Treffer
BGH Beschluss

Wiedereinsetzung in den vorigen Stand und Revision verworfen wegen Fristversäumnis

Gericht
BGH
Spruchkörper
2. Strafsenat
Aktenzeichen
2 StR 40/78
Datum
30.06.1978
Rechtsgebiet
Strafrecht
Quelle
Der Angeklagte beantragte Wiedereinsetzung gegen die Versäumung der Frist zur Begründung der Revision gegen das Urteil des Landgerichts Mainz und legte Revision ein. Streitpunkte waren die Zulässigkeit der Wiedereinsetzung (§45 StPO) und die Frage der offensichtlichen Unbegründetheit der Revision (§349 Abs.2 StPO).
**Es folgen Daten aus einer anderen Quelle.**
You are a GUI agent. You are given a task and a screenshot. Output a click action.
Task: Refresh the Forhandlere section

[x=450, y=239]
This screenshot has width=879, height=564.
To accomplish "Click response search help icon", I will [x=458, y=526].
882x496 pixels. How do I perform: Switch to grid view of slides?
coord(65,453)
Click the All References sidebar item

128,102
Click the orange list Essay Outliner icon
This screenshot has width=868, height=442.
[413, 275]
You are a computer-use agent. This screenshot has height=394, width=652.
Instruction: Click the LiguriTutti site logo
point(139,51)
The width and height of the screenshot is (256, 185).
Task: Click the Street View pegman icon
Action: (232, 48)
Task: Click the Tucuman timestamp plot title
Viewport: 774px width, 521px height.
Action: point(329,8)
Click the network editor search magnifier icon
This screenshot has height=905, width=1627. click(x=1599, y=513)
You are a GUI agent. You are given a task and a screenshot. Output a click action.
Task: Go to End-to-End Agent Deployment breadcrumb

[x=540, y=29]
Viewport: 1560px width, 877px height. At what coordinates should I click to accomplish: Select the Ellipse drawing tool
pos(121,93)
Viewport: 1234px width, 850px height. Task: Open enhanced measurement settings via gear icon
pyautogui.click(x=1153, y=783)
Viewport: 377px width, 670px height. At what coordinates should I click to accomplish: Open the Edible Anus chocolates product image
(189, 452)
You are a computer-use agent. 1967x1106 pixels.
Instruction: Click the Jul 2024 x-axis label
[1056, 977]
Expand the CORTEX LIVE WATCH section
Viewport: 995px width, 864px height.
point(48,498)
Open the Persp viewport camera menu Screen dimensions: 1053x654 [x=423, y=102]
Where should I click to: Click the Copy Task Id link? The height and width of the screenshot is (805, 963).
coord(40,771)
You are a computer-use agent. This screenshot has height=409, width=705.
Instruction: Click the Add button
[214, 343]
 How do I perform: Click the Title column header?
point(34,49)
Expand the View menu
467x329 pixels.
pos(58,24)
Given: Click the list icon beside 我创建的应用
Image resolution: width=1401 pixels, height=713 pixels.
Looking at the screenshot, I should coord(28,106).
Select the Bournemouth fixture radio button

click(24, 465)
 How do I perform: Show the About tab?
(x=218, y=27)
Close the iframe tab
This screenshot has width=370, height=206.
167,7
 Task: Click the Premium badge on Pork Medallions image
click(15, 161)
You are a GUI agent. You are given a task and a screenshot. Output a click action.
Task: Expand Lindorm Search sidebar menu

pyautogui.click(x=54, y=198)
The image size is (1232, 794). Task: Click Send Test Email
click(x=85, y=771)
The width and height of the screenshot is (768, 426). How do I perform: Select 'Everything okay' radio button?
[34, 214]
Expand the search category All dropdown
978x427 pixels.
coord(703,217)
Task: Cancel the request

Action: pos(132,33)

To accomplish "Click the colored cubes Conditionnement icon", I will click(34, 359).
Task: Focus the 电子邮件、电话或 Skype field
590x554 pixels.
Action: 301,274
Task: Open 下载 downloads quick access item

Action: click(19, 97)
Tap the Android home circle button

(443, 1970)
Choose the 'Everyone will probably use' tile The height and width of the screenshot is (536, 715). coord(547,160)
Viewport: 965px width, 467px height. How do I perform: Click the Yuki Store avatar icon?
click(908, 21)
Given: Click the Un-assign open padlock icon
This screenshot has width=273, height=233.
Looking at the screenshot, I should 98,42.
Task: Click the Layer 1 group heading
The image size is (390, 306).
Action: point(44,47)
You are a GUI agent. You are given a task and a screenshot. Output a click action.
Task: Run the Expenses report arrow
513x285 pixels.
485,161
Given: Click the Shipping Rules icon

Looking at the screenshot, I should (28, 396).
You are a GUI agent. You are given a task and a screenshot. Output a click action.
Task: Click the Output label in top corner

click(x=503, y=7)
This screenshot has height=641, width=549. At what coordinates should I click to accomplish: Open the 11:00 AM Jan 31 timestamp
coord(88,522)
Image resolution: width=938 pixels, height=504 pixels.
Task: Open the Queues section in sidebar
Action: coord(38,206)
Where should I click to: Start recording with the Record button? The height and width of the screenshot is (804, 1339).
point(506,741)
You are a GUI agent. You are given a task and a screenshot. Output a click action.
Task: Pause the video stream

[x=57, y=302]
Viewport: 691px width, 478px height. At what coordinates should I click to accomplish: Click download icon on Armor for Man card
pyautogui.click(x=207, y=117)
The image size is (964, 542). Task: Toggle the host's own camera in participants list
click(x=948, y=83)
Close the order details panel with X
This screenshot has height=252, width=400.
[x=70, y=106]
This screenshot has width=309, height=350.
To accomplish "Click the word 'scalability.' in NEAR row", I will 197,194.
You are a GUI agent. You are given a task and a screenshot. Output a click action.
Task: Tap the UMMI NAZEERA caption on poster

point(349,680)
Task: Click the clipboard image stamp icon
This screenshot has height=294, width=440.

Der Senat verwirft das Wiedereinsetzungsgesuch als unzulässig, weil die versäumte Handlung nicht innerhalb der vorgeschriebenen Frist nachgeholt wurde, und weist die Revision als offensichtlich unbegründet zurück; die Kosten werden dem Angeklagten auferlegt.

Abstrakte Rechtssätze

1

Ein Wiedereinsetzungsantrag nach §45 StPO ist unzulässig, wenn der Antragsteller die versäumte Handlung nicht innerhalb der in §45 Abs.1 StPO vorgesehenen Frist nachholt (vgl. §45 Abs.2 StPO).

2

Ein Wiedereinsetzungsbegehren, das ausschließlich dazu dient, nach Ablauf der Begründungsfrist weitere Verfahrensrügen nachzuschieben, ist unzulässig.

3

Ergibt die sachliche Überprüfung des Urteils keine Rechtsfehler, ist die Revision nach §349 Abs.2 StPO als offensichtlich unbegründet zu verwerfen.

4

Bei Verwerfung von Wiedereinsetzungsanträgen und bei Zurückweisung der Revision als offensichtlich unbegründet sind die Kosten des Verfahrens dem Antragsteller/Revisionär aufzuerlegen.

Vorinstanzen

Landgericht Mainz, 11. Juli 1977

Rubrum

BUNDESGERICHTSHOF BESCHLUSS

2 StR 40/78 vom 30. Juni 1978

in der Strafsache gegen den Kaufmann Karl Albert H. aus I., geboren ████ 1932 in F.,

wegen Betrugs u. a.

Der 2. Strafsenat des Bundesgerichtshofs hat nach Anhörung des Generalbundesanwalts am 30. Juni 1978 einstimmig

Tenor

1. Der Antrag des Angeklagten vom 11. April 1978, ihn gegen die Versäumung der Frist zur Begründung der Revision gegen das Urteil des Landgerichts in Mainz vom 11. Juli 1977 in den vorigen Stand wieder einzusetzen, wird verworfen. Der Angeklagte hat die Kosten des Wiedereinsetzungsverfahrens zu tragen.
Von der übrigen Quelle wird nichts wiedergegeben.